Historically I've gone 2 weeks late with all of my babies. The one and only exception to that is when I was induced and gave birth to my first-born son at 39 weeks due to pre-eclampsia. Since then I've had 2 natural births at 32 weeks and 2 inductions at 32 weeks. It seems to be the way my body works. I've begun the battle of wills already at my Doctor's office. They were asking me last week at 37 weeks if I wanted to schedule an induction or just wait and see what happens. Seriously. 37 weeks and they're already talking induction. This week, at 38 weeks I was told my blood pressure was "getting high", 100/80, another hint at induction right? My girlfriend admitted to me today that the same office induced her for blood pressure of 100/90. Seriously!!! That's not even out of the normal range! My blood pressure is good for a person who is not pregnant, let alone an overweight woman who is 38 weeks pregnant.

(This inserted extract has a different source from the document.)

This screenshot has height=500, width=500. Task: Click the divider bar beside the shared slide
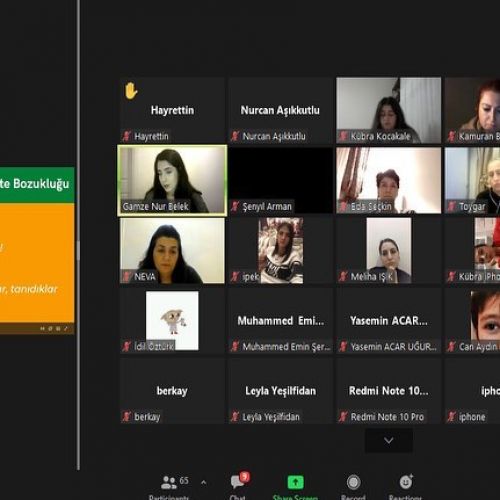point(78,235)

Here's my hang up: I hate being a squeaky wheel. I like being the person who comes in, labors under the radar, has the big moment upon birth, and then gets out of the hospital and back home as soon as possible. My insurance mandates a 24 hour stay upon giving birth. I try not to allow it to be beyond 24 hours and 10 minutes (and that includes my trip down the elevator to my car!) I'm not now, or never have been a big hospital fan. Especially when it comes to labor and delivery. Hospitals are for sick people, for people in need of care for a problem within their bodies. Labor and delivery is a normal process. It is a natural function that most women can do unmedicated. I'm not a superwoman by any means. But I am a woman. A woman who feels that she can manage the pain through the awesome support system of her husband (we use the Bradley Method of birthing). It's not that I look down on women who like to be hospitalized for their labors. I just don't feel, on average, that hospitals are necessary. And to feel pressured, in anyway, to accept medicine that I know in the bottom of my soul is not necessary, makes me anxious. Of course, I don't know that everything is going to go just fine. I don't have a plan as to how exactly its going to go. I just want my medical team to respect my decisions, my experience, and my feelings as a woman enough to not let me be just another "case of Pitocin" waiting to happen. I don't want to be a number, I don't want to walk in without having a face. I'd rather be ignored than put through the routine medicalized birth. Stick me in a hallway somewhere, let me labor, and I'll call you when you need to come catch. Don't explain to me why you're going to give me Pitocin and then not let me tell you why you're crazy. Don't look at me with that patronizing sneer when I tell you that breastfeeding is a great way to release oxytocin. That's like telling me that your aspartame is better than my cane sugar. Not even close. (Did I mention they are also telling me I have to receive a shot of Pitocin after I deliver to "make sure I don't bleed" too much. I'm sorry, but this is my fourth hospital and I've never had that as "standard procedure". And I'm not a bleeder sir. Especially when you have trained staff to massage my fundus down and you let my baby latch on and feed uninterrupted. There is no need for Pitocin if these steps are taken, because my body will ALREADY BE PRODUCING IT!)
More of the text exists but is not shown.